Дней через десять в десять часов утра я приехал опять в Одессу, вместе с Н. С. Алексеевым, и тотчас послал дать знать Пушкину. Человек возвратился с известием, что он еще спит, что пришел домой в пять часов утра из маскарада. Отправившись к графу и к некоторым еще другим лицам, я узнал, что маскарад был у графа. В час мы нашли Пушкина еще в кровати, с поджатыми, по обыкновению, ногами и что-то пишущим. Он был очень не в духе от бывшего маскарада; рассказал некоторые эпизоды и в особенности был раздражен на (тогда коллежского асессора) барона Брунова (ныне нашего посла в Лондоне) и на улыбку довольствия графа. Так как первым условием маскарада было костюмироваться (Пушкин был в домино с маской), то Брунов костюмировался валетом червей и сплошь обшил себя червонными валетами. Подойдя к графу и к графине и подавая какие-то стихи на французском языке, он сказал что-то вроде, что: «Валет червей преподносит в дар королю сердец». Пушкин не переваривал этих слов. «Милорд (так иногда он называл графа) и чета его приняли это с большим удовольствием», — и вдруг расхохотался и, обняв Алексеева, продолжал: «А вот кто потешил меня — так это Иван Васильевич» (Сабанеев), и рассказал нам, что граф и графиня неотступно просили Сабанеева тоже быть в каком-либо костюме.

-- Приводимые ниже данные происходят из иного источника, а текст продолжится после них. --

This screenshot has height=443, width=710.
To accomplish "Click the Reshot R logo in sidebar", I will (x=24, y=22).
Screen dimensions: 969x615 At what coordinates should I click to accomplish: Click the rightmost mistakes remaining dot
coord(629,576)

Как ни отговаривался Иван Васильевич и ни ссылался на свою фигуру, но должен был наконец обещать и сдержал свое слово — «Как подобает русскому», — прибавил Пушкин. Генерал Сабанеев надел фрак, в котором фигура его, вообще взятая, не могла не быть смешной. Это было еще ничего, но он на шею и на фрак нацепил все имевшиеся у него иностранные ордена (а их было много, ибо, будучи начальником главного штаба главной армии в 1813 и 1814 годах, он получил оные от всех союзников и по нескольку) и ни одного русского. Пушкин был в восторге, что Сабанеев употребил иностранные ордена как маскарадный костюм. Восторг этот разделяли, однако же, не все, а иностранные консулы думали даже видеть в этом недоброжелательное намерение и как бы желание оскорбить значение их орденов в глазах русских.